Performance Analysis of Bloom Filter Joins
Gaurav Sood
2026-04-16
Source:vignettes/benchmarking-bloomjoin.Rmd
benchmarking-bloomjoin.RmdOverview
This vignette compares bloomjoin against standard
dplyr joins on two dimensions: speed and
memory. Bloom joins excel when tables are asymmetric
(large left, small right) with low overlap.
Correctness
First, verify that bloom_join() produces identical
results to dplyr:
dat <- generate_data(5000, 500, 0.1)
bloom_result <- bloom_join(dat$x, dat$y, by = "id") |> arrange(id)
dplyr_result <- inner_join(dat$x, dat$y, by = "id") |> arrange(id)
# Strip bloom metadata for comparison
bloom_cmp <- as.data.frame(bloom_result)
attr(bloom_cmp, "bloom_metadata") <- NULL
all.equal(bloom_cmp, as.data.frame(dplyr_result), check.attributes = FALSE)
#> [1] TRUESpeed and Memory Benchmarks
We test across scenarios varying table asymmetry and overlap.
speed_ratio and mem_ratio > 1 means bloom
wins.
scenarios <- list(
c(1e6, 1e4, 0.01),
c(1e6, 1e4, 0.05),
c(5e5, 5e3, 0.02),
c(5e5, 5e3, 0.10),
c(2e5, 2e4, 0.05),
c(2e5, 2e4, 0.25),
c(1e5, 1e5, 0.10),
c(1e5, 1e5, 0.50)
)
results <- do.call(rbind, lapply(scenarios, function(s) {
run_bench(s[1], s[2], s[3], reps = 3)
}))
kable(results,
col.names = c("n_x", "n_y", "overlap", "speed", "memory", "reduction"),
align = "rrrrrr")| n_x | n_y | overlap | speed | memory | reduction |
|---|---|---|---|---|---|
| 1,000,000 | 10,000 | 1% | 2.05 | 2.19 | 98% |
| 1,000,000 | 10,000 | 5% | 1.80 | 1.96 | 94% |
| 500,000 | 5,000 | 2% | 2.42 | 1.91 | 97% |
| 500,000 | 5,000 | 10% | 1.43 | 1.59 | 89% |
| 200,000 | 20,000 | 5% | 1.07 | 1.18 | 94% |
| 200,000 | 20,000 | 25% | 0.80 | 0.92 | 74% |
| 100,000 | 100,000 | 10% | 0.38 | 0.50 | 89% |
| 100,000 | 100,000 | 50% | 0.42 | 0.43 | 49% |
Interpretation
- speed, memory > 1: bloom wins (dplyr_time / bloom_time)

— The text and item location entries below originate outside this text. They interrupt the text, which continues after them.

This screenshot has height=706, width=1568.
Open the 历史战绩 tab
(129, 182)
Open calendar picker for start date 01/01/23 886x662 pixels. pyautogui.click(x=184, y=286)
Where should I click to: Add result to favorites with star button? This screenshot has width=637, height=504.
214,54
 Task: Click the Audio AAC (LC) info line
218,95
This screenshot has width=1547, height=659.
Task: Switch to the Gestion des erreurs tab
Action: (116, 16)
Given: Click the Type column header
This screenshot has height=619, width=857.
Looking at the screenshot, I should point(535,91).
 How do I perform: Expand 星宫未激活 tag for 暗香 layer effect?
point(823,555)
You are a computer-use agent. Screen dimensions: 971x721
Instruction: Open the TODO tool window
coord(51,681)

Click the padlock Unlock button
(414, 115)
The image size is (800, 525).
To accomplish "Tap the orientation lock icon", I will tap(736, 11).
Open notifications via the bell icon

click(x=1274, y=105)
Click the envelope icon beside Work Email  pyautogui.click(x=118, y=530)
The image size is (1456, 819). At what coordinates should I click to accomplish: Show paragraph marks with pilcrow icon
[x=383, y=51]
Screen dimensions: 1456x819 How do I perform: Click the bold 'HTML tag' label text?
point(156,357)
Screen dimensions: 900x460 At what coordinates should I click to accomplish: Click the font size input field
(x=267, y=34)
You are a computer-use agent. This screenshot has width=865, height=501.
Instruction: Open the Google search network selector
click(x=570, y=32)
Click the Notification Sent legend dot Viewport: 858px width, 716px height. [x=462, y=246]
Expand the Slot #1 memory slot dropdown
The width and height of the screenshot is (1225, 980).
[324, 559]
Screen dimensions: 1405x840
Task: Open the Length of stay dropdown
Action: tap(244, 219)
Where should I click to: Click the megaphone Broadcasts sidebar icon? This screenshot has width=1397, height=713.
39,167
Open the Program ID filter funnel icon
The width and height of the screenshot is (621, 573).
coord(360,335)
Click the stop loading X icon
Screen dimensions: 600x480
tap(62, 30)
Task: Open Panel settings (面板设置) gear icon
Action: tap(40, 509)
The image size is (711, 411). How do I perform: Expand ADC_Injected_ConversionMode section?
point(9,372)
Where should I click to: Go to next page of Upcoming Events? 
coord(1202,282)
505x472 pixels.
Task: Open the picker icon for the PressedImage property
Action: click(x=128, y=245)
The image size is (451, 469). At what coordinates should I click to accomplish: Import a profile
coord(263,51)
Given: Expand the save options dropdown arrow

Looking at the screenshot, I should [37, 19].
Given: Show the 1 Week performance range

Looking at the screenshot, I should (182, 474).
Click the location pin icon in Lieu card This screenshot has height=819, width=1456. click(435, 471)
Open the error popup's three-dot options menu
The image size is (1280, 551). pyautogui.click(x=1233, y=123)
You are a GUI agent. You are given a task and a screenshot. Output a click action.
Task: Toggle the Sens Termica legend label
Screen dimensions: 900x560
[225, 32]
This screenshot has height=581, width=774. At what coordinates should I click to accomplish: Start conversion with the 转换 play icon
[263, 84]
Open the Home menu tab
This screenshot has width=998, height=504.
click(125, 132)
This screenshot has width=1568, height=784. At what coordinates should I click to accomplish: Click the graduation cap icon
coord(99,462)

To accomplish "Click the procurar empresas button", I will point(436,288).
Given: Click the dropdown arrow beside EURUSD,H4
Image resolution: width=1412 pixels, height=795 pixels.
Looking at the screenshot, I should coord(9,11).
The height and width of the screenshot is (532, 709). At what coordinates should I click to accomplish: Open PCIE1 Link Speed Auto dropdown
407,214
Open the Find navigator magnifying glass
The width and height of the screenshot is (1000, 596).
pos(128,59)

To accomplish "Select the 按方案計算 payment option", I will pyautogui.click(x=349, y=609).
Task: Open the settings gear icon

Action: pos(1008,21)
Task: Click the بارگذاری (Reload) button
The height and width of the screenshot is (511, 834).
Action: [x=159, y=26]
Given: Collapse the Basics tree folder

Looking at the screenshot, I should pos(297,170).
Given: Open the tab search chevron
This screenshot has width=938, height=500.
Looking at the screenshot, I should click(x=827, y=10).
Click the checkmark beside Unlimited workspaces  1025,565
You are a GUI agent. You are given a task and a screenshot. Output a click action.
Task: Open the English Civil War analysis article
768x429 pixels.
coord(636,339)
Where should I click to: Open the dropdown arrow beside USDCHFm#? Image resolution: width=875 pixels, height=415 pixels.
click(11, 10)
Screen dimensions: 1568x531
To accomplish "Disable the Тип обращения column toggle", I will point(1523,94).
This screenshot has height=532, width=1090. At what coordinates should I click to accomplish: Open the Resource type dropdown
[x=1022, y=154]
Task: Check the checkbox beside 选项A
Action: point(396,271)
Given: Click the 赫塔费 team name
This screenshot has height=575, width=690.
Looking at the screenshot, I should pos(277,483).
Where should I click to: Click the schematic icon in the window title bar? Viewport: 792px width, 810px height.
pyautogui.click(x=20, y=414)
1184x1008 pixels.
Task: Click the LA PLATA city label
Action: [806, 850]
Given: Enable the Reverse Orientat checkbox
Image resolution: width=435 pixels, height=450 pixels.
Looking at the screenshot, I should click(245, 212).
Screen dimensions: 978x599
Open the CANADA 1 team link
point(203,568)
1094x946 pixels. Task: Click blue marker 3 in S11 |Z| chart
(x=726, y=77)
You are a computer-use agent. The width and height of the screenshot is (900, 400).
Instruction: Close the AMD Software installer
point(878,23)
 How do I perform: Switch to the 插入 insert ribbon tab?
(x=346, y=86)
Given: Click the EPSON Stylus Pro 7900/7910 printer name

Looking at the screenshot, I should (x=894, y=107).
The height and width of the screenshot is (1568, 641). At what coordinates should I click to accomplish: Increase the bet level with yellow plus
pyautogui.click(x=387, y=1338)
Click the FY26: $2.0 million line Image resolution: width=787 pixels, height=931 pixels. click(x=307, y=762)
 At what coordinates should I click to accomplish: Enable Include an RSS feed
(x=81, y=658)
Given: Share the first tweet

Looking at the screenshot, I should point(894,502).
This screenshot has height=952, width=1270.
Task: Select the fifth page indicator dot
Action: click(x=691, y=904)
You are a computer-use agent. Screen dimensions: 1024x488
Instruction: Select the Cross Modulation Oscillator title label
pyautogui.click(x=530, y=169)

- reduction: % of rows filtered out before join — explains memory savings
High reduction means fewer rows held in memory during the join. When reduction is low, Bloom filter overhead dominates and dplyr wins.
When to Use Bloom Joins
| Condition | Bloom benefit |
|---|---|
| Large x, small y (10:1+) | Strong |
| Low overlap (<25%) | Strong |
| Equal-sized tables | None (use dplyr) |
| High overlap (>50%) | None (use dplyr) |
Tuning
The fpr parameter controls the false positive rate.
Lower values reduce false positives but increase filter size:
dat <- generate_data(50000, 5000, 0.05)
fpr_results <- do.call(rbind, lapply(c(0.001, 0.01, 0.1), function(fpr) {
result <- bench::mark(
bloom_join(dat$x, dat$y, by = "id", fpr = fpr),
iterations = 3,
check = FALSE
)
data.frame(
fpr = fpr,
median_ms = round(as.numeric(result$median) * 1000, 1),
mem_mb = round(as.numeric(result$mem_alloc) / 1024^2, 1)
)
}))
kable(fpr_results, col.names = c("FPR", "Time (ms)", "Memory (MB)"))| FPR | Time (ms) | Memory (MB) |
|---|---|---|
| 0.001 | 4.4 | 3.3 |
| 0.010 | 4.5 | 3.3 |
| 0.100 | 4.9 | 3.5 |
Default fpr = 0.01 balances speed and memory well.